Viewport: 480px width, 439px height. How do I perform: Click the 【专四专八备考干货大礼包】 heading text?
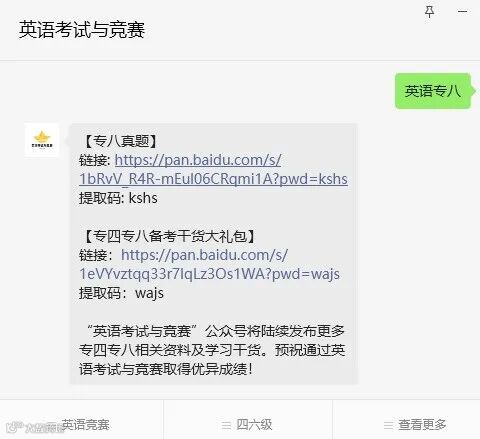(x=169, y=236)
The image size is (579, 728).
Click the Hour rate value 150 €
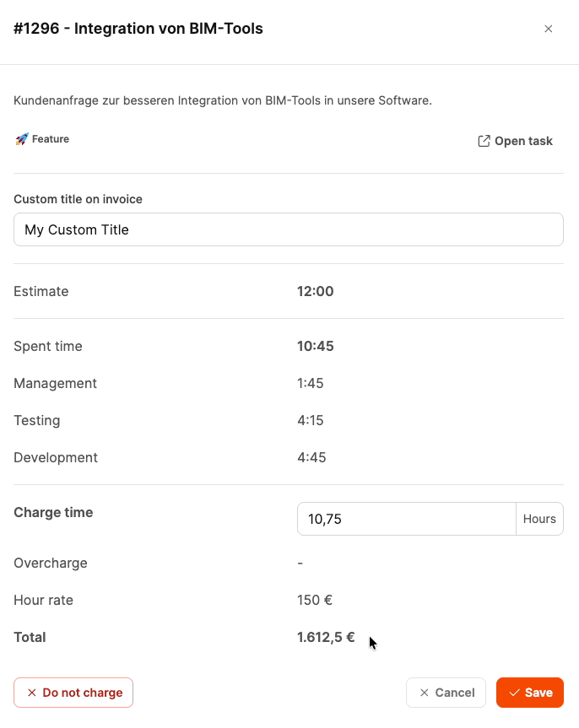point(315,600)
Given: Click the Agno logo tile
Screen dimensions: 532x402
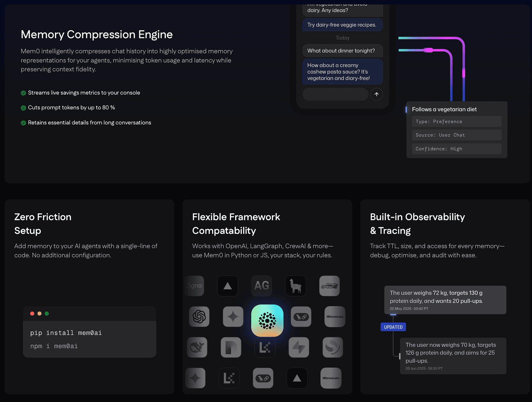Looking at the screenshot, I should (194, 286).
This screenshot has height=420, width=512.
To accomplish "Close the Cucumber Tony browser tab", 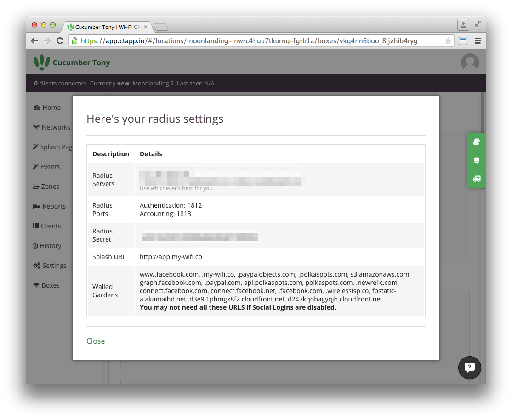I will [146, 27].
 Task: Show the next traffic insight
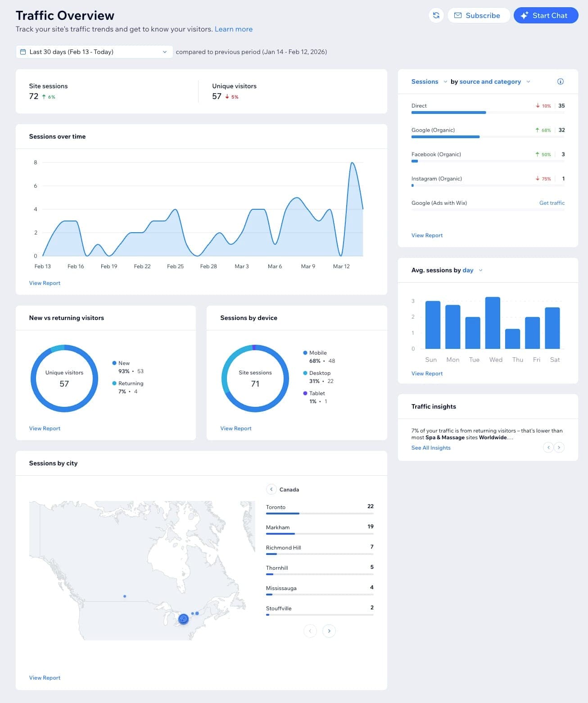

■ About this task
Above this task is a listing with pictures in it. Retype only the lines from the one containing "The image size is (579, 728)." through the one containing "This screenshot has height=420, width=512.", both included, and not the pictures.

■ Written response
The image size is (579, 728).
Click the Hour rate value 150 €
point(315,600)
Given: Click the Agno logo tile
Screen dimensions: 532x402
Looking at the screenshot, I should (194, 286).
This screenshot has height=420, width=512.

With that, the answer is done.